Nah she's compromised she needs to go asap
Your gf doesn't respect you or she'd see your respective and respect you but she's trying to force you so she's not what girls call wife matterial💅
Sounds like the wedding should be off and for the good of the children the father should have full custody.
I also come from a big family and family is extremely important to me and my parents pretty royalty fucked up when I was a kid but they have spent every day for the past 10 years trying to make up for it and I've given my siblings a much better life and because they've apologized and because they've actually worked to make it up to me we have a very good relationship now it seems like his parents want to give a quick I'm sorry and then act like nothing ever happened which is pretty unacceptable my wife on the other hand is completely no contact with her father and I am completely understanding of that because while I am very family-oriented is your family isn't worth shit to walk on then there's no point in them being in your life
Yeah the fiance is the reason why the parents are back in your life that à big red flag
Both your parents died the day your grandmother died.😔
forgive and forget. .right. .forgive 'em, then forget 'em. .they forgot about you until, for whatever reason, it became convenient for them to re-admit you to the family album. .forgive 'em and forget 'em. . no need to let them complicate your life.

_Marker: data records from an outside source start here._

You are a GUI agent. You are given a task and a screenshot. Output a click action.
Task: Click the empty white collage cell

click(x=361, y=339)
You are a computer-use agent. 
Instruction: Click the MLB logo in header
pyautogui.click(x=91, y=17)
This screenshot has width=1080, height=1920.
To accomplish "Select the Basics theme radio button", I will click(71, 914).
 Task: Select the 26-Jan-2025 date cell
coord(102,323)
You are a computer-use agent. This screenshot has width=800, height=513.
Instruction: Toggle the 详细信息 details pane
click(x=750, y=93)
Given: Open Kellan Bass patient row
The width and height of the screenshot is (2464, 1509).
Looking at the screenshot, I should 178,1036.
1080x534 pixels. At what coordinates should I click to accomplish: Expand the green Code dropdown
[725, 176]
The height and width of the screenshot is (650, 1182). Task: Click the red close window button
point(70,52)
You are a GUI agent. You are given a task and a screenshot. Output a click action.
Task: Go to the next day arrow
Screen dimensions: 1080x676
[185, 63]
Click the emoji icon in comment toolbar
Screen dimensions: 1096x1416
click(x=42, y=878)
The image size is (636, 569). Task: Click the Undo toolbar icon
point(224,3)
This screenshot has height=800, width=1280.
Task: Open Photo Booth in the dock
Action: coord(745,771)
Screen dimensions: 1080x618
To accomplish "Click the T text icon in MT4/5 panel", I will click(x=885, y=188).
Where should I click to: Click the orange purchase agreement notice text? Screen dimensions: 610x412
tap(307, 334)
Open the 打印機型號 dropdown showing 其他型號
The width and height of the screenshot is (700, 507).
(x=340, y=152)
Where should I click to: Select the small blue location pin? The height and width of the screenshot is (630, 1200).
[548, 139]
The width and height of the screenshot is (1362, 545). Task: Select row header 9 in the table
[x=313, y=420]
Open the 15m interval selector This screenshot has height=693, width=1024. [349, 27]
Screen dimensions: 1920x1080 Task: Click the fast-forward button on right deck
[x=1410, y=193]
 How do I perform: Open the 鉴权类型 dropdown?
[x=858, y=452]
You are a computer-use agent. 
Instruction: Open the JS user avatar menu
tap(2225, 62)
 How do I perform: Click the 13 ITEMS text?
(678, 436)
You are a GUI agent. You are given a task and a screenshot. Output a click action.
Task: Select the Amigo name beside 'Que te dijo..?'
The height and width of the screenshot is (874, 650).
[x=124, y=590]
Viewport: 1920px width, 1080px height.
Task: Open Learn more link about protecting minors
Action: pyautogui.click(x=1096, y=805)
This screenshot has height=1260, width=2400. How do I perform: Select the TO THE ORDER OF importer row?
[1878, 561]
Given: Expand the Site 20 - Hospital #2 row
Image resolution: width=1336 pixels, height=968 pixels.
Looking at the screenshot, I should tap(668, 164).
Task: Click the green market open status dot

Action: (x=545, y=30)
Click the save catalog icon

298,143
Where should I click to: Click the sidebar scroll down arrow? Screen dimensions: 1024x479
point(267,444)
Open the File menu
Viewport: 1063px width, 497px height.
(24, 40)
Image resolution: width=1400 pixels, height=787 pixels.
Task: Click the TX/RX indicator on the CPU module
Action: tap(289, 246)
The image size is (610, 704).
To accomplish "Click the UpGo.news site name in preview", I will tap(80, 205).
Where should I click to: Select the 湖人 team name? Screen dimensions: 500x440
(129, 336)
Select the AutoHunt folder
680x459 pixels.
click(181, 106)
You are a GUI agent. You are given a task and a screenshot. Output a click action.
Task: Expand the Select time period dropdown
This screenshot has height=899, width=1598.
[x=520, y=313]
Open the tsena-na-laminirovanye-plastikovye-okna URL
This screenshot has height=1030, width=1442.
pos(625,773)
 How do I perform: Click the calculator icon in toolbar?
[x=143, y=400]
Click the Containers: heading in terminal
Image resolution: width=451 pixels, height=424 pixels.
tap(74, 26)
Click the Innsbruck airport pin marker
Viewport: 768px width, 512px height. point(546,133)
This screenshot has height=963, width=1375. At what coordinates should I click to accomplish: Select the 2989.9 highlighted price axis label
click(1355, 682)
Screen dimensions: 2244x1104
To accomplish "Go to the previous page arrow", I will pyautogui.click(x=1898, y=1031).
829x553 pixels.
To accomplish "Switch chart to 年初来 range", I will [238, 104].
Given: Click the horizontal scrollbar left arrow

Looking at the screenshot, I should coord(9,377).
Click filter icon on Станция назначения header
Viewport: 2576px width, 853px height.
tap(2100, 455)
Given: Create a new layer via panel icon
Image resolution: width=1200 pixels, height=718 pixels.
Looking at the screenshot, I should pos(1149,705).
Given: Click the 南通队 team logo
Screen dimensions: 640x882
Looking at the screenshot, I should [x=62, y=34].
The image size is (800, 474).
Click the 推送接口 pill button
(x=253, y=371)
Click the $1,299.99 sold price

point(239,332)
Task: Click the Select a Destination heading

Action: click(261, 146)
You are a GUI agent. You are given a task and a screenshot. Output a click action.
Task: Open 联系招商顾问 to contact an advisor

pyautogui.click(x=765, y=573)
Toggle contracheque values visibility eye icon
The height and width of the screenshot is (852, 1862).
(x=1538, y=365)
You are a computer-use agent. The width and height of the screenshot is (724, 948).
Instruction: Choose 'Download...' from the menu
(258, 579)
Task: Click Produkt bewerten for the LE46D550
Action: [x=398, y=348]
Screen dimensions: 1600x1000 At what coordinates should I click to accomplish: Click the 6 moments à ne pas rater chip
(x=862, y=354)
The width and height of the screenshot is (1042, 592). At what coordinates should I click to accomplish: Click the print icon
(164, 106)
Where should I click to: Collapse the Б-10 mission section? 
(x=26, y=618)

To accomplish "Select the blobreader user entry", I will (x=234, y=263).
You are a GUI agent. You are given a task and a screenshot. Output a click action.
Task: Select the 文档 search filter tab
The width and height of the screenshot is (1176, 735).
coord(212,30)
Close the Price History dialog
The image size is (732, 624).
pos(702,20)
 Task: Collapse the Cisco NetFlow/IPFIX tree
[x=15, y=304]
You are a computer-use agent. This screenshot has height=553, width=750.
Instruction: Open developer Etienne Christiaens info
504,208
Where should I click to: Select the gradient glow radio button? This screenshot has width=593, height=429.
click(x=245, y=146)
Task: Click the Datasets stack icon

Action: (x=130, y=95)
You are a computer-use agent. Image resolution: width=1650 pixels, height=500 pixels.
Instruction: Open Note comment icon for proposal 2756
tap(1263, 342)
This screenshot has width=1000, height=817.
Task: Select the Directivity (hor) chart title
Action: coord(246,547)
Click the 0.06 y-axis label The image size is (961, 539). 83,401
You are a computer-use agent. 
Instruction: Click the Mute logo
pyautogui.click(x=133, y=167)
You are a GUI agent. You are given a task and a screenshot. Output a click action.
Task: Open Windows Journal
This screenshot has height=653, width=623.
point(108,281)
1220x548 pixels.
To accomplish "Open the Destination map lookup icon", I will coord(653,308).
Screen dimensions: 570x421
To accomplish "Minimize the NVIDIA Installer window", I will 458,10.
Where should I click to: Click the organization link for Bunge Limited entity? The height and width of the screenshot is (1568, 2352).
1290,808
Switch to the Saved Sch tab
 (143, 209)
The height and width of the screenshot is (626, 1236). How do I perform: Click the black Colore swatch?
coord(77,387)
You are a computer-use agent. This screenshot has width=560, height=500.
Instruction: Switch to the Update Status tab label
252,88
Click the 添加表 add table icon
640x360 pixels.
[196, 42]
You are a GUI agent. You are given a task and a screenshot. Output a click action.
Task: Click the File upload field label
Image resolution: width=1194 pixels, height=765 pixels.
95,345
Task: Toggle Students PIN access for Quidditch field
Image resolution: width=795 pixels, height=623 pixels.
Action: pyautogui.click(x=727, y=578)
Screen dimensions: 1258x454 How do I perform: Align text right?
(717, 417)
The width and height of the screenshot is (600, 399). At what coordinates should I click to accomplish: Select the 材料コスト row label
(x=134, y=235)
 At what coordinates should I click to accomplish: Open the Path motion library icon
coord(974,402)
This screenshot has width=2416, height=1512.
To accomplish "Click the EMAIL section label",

Sounds like fiance has a hero complex
Naw she did it she’s not the one for you if she doesn’t understand your hurt and boundaries because my dad is a son of a mm and I have cut contact with him and his family because he is married and cares more about the kids he has with his wife as well thin his first born and third born yea he was still sleeping with my mom after his wife had her first born and got them both pregnant one more time after my half brother was born but I was the child that was never really accepted because his was going to his family saying I didn’t look like him so I wasn’t his even tho my mom got a paternity test but just recently we found that he had another daughter and she just graduated and expected us be happy even though he didn’t invite us and gave her a better graduation that he did me and my sister by fiancé understands and that I want no contact with them like he with his and would never go against me in that matter
maybe forgive but never forget
Watch gf, cuz she is going to bring theme to the wedding. You need to leave it clear that she is not to get involved with those people, and IF she does and brings theme to the wedding or near you you will will get up and leave cuz its over.
No they did that to you because they wanted a different life they didn’t want a child from their past lives. That’s why they got rid of you and your dumbass fiancé can’t see that because “they’re family. They’re your parents.” then you need to get rid of her. It doesn’t matter if they’re your parents or they’re your family if they hurt you they hurt you and no matter who it is. You are not obligated to stay around someone who hurts you just because their family.
*aita for telling my estranged parents to never contact me agai-
NO
Those aren’t parents they are both biological donors. 🙄 Your actions are justified and “family” doesn’t do things like that.
Nta
Dump the gf
Nta. However you should forgive them for your sake. You can hear them out then walk away. The goal is to forgive but it is a long process and can’t be rushed. The fiancé is trying to force it and that’s not going to work.